Offshore keeps up the numbers
The gap between the output of wind turbines in Denmark and Germany was particularly pronounced during October.
Data collated over the month from more than 11,000 wind turbines with a combined installed capacity of over 16GW revealed that while Denmark’s turbines achieved an impressive average capacity factor of 34%, those in Germany were ticking over at just 13%.
While the German figure was marginally better than the average for August (12%) and September (11%) it now marks eight consecutive months where output has fallen below the 20% level.
By contrast, Denmark’s average of 34% during October was well above August’s 27% and September’s 19%. This discrepancy can be partly explained by wind speeds.
According to figures published by consultancy AWS Truepower in its Wind Trends Bulletin, wind speeds in and around Denmark were around 5% higher than the October average, while across Germany they were 15% down.
Another factor is the greater proportion of offshore turbines in Danish waters that contribute to this analysis. Even the best-performing onshore models achieved capacity factors of 10-15% — with one or two notable exceptions — but offshore turbines performed much more impressively.

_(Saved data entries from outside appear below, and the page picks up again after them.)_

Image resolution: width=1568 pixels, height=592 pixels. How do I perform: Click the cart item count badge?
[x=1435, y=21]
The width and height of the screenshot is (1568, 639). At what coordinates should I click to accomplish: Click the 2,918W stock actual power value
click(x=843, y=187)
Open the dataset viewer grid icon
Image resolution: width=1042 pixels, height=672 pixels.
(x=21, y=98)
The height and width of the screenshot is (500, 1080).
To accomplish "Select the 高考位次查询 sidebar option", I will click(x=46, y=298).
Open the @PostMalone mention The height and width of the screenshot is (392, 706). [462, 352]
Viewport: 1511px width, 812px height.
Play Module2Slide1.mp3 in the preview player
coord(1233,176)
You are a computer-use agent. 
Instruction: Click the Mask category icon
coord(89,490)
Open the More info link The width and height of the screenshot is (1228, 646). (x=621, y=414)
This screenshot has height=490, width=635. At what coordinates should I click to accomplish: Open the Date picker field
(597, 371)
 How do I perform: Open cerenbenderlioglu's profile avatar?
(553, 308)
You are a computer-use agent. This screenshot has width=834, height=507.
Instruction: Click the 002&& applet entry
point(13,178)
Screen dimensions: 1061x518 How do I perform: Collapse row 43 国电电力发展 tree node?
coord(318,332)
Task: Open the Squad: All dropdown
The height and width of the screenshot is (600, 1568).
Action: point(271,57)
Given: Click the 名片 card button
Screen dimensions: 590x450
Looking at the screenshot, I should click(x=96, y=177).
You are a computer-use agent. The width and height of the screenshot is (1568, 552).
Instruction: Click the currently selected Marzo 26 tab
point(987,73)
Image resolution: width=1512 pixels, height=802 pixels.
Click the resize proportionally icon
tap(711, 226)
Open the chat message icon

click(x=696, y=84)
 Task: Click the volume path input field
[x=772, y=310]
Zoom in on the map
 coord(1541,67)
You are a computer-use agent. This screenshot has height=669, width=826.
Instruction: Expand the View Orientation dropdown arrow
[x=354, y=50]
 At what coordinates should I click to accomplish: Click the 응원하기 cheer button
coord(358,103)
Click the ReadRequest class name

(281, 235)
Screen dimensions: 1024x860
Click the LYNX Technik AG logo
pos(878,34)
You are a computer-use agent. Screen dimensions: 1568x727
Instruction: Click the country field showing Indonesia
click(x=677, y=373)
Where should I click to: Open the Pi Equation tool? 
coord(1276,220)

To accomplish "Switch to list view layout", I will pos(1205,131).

For this month’s analysis we have separated the figures for Siemens’ onshore and offshore turbines to provide a clearer picture of how production output varies.
There are a handful of Siemens’ new 6MW and 7MW offshore models reporting data, but most are older 2.3MW models or the industry’s best-selling 3.6MW workhorses. Combined, they push the company’s offshore capacity factor to a mean of nearly 40% for the month, whereas that for onshore is below 30%.
Vestas turbines generally performed well during October, though this can largely be explained by the number operating in its home market, Denmark, and taking advantage of the higher wind speeds.
Siemens 3.6MW tops the charts
A remarkable capacity factor of 60% was recorded by the Siemens 3.6MW offshore turbine. Other offshore models, including MHI Vestas’ V164-8MW and Senvion’s 5MW and new 6.2MW turbine, averaged around 40%. Low numbers of these models are contributing to this analysis, and some are prototypes installed onshore.
Evidence, though, of what a modern onshore turbine, mounted on a tall tower can achieve, even when wind speeds are disappointingly low, is provided by the single 3.3MW Nordex turbine. This Germany-based turbine achieved an average capacity factor of over 30% during October.